_The task_
Reproduce the entries below verbatim, preserving every line and its order.

_Items_
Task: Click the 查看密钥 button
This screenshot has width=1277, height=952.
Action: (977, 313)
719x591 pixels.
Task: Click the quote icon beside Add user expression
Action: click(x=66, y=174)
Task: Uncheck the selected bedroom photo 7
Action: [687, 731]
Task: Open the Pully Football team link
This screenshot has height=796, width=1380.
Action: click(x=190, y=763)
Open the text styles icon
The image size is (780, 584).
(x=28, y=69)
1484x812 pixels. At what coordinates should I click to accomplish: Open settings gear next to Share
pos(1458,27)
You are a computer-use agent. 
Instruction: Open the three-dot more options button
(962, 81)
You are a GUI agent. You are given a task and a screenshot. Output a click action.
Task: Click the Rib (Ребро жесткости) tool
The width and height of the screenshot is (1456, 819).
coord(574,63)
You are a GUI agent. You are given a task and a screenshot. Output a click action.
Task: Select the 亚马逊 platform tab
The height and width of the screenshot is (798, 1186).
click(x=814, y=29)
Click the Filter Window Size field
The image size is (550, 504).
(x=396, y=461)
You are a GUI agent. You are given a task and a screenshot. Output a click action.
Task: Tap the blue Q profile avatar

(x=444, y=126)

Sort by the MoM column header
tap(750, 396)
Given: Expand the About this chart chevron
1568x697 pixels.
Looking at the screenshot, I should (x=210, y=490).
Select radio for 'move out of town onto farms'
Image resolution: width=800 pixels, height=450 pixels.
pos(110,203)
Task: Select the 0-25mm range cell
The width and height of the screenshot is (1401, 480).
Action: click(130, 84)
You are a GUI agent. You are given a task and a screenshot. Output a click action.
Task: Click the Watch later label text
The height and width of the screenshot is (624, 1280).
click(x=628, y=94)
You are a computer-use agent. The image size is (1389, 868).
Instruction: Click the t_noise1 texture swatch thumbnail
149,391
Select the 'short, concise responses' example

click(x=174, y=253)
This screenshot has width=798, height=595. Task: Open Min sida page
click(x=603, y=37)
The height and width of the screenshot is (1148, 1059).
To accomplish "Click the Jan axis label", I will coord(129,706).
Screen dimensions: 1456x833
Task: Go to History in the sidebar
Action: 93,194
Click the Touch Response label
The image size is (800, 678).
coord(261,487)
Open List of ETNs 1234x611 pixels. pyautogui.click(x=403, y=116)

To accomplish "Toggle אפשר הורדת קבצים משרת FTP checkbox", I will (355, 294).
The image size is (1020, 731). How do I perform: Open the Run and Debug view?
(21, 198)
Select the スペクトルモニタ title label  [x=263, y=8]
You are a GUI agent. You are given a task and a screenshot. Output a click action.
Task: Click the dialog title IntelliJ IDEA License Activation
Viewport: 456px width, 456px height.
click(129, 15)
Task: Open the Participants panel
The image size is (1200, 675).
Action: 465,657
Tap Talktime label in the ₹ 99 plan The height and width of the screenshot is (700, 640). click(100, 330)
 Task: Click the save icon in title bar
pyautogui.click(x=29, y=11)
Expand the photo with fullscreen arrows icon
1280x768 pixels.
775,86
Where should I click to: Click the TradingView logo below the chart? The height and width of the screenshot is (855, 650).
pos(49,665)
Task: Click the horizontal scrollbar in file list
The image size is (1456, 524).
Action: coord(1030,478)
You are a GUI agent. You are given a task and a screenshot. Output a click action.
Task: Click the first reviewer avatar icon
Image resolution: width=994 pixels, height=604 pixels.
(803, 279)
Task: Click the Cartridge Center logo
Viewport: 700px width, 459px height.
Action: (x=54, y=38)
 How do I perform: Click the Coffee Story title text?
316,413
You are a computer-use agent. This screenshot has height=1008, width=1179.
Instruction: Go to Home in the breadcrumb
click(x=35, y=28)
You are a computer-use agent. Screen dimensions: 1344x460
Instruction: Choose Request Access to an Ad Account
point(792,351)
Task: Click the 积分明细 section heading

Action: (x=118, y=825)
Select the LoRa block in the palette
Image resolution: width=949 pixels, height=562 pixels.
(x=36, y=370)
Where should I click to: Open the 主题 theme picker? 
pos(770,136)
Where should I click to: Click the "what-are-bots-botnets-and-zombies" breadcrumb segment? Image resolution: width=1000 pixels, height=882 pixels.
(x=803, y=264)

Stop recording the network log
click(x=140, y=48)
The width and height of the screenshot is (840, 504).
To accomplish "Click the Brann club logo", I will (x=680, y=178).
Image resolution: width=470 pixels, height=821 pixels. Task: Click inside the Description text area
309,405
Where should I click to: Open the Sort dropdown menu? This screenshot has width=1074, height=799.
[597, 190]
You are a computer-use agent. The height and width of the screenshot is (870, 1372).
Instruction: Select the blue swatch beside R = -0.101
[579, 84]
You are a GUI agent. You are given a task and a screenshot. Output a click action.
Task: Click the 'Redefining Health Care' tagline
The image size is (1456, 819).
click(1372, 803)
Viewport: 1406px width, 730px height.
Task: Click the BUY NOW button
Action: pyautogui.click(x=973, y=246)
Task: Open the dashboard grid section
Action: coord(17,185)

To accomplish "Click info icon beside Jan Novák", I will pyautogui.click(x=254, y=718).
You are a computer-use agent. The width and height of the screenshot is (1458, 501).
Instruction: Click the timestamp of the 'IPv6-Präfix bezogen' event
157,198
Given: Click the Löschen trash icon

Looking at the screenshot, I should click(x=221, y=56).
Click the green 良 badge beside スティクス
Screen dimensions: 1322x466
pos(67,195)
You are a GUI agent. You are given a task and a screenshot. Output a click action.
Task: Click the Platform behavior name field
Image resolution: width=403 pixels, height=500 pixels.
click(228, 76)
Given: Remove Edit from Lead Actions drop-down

_Complete response_
Task: Click the 查看密钥 button
This screenshot has width=1277, height=952.
Action: (977, 313)
719x591 pixels.
Task: Click the quote icon beside Add user expression
Action: click(x=66, y=174)
Task: Uncheck the selected bedroom photo 7
Action: [687, 731]
Task: Open the Pully Football team link
This screenshot has height=796, width=1380.
Action: click(x=190, y=763)
Open the text styles icon
The image size is (780, 584).
(x=28, y=69)
1484x812 pixels. At what coordinates should I click to accomplish: Open settings gear next to Share
pos(1458,27)
You are a computer-use agent. 
Instruction: Open the three-dot more options button
(962, 81)
You are a GUI agent. You are given a task and a screenshot. Output a click action.
Task: Click the Rib (Ребро жесткости) tool
The width and height of the screenshot is (1456, 819).
coord(574,63)
You are a GUI agent. You are given a task and a screenshot. Output a click action.
Task: Select the 亚马逊 platform tab
The height and width of the screenshot is (798, 1186).
click(x=814, y=29)
Click the Filter Window Size field
The image size is (550, 504).
(x=396, y=461)
You are a GUI agent. You are given a task and a screenshot. Output a click action.
Task: Tap the blue Q profile avatar

(x=444, y=126)

Sort by the MoM column header
tap(750, 396)
Given: Expand the About this chart chevron
1568x697 pixels.
Looking at the screenshot, I should (x=210, y=490).
Select radio for 'move out of town onto farms'
Image resolution: width=800 pixels, height=450 pixels.
pos(110,203)
Task: Select the 0-25mm range cell
The width and height of the screenshot is (1401, 480).
Action: click(130, 84)
You are a GUI agent. You are given a task and a screenshot. Output a click action.
Task: Click the Watch later label text
The height and width of the screenshot is (624, 1280).
click(x=628, y=94)
You are a computer-use agent. The image size is (1389, 868).
Instruction: Click the t_noise1 texture swatch thumbnail
149,391
Select the 'short, concise responses' example

click(x=174, y=253)
This screenshot has width=798, height=595. Task: Open Min sida page
click(x=603, y=37)
The height and width of the screenshot is (1148, 1059).
To accomplish "Click the Jan axis label", I will coord(129,706).
Screen dimensions: 1456x833
Task: Go to History in the sidebar
Action: 93,194
Click the Touch Response label
The image size is (800, 678).
coord(261,487)
Open List of ETNs 1234x611 pixels. pyautogui.click(x=403, y=116)

To accomplish "Toggle אפשר הורדת קבצים משרת FTP checkbox", I will (355, 294).
The image size is (1020, 731). How do I perform: Open the Run and Debug view?
(21, 198)
Select the スペクトルモニタ title label  [x=263, y=8]
You are a GUI agent. You are given a task and a screenshot. Output a click action.
Task: Click the dialog title IntelliJ IDEA License Activation
Viewport: 456px width, 456px height.
click(129, 15)
Task: Open the Participants panel
The image size is (1200, 675).
Action: 465,657
Tap Talktime label in the ₹ 99 plan The height and width of the screenshot is (700, 640). click(100, 330)
 Task: Click the save icon in title bar
pyautogui.click(x=29, y=11)
Expand the photo with fullscreen arrows icon
1280x768 pixels.
775,86
Where should I click to: Click the TradingView logo below the chart? The height and width of the screenshot is (855, 650).
pos(49,665)
Task: Click the horizontal scrollbar in file list
The image size is (1456, 524).
Action: coord(1030,478)
You are a GUI agent. You are given a task and a screenshot. Output a click action.
Task: Click the first reviewer avatar icon
Image resolution: width=994 pixels, height=604 pixels.
(803, 279)
Task: Click the Cartridge Center logo
Viewport: 700px width, 459px height.
Action: (x=54, y=38)
 How do I perform: Click the Coffee Story title text?
316,413
You are a computer-use agent. This screenshot has height=1008, width=1179.
Instruction: Go to Home in the breadcrumb
click(x=35, y=28)
You are a computer-use agent. Screen dimensions: 1344x460
Instruction: Choose Request Access to an Ad Account
point(792,351)
Task: Click the 积分明细 section heading

Action: (x=118, y=825)
Select the LoRa block in the palette
Image resolution: width=949 pixels, height=562 pixels.
(x=36, y=370)
Where should I click to: Open the 主题 theme picker? 
pos(770,136)
Where should I click to: Click the "what-are-bots-botnets-and-zombies" breadcrumb segment? Image resolution: width=1000 pixels, height=882 pixels.
(x=803, y=264)

Stop recording the network log
click(x=140, y=48)
The width and height of the screenshot is (840, 504).
To accomplish "Click the Brann club logo", I will (x=680, y=178).
Image resolution: width=470 pixels, height=821 pixels. Task: Click inside the Description text area
309,405
Where should I click to: Open the Sort dropdown menu? This screenshot has width=1074, height=799.
[597, 190]
You are a computer-use agent. The height and width of the screenshot is (870, 1372).
Instruction: Select the blue swatch beside R = -0.101
[579, 84]
You are a GUI agent. You are given a task and a screenshot. Output a click action.
Task: Click the 'Redefining Health Care' tagline
The image size is (1456, 819).
click(1372, 803)
Viewport: 1406px width, 730px height.
Task: Click the BUY NOW button
Action: pyautogui.click(x=973, y=246)
Task: Open the dashboard grid section
Action: coord(17,185)

To accomplish "Click info icon beside Jan Novák", I will pyautogui.click(x=254, y=718).
You are a computer-use agent. The width and height of the screenshot is (1458, 501).
Instruction: Click the timestamp of the 'IPv6-Präfix bezogen' event
157,198
Given: Click the Löschen trash icon

Looking at the screenshot, I should click(x=221, y=56).
Click the green 良 badge beside スティクス
Screen dimensions: 1322x466
pos(67,195)
You are a GUI agent. You are given a task and a screenshot. Output a click action.
Task: Click the Platform behavior name field
Image resolution: width=403 pixels, height=500 pixels.
click(228, 76)
Given: Remove Edit from Lead Actions drop-down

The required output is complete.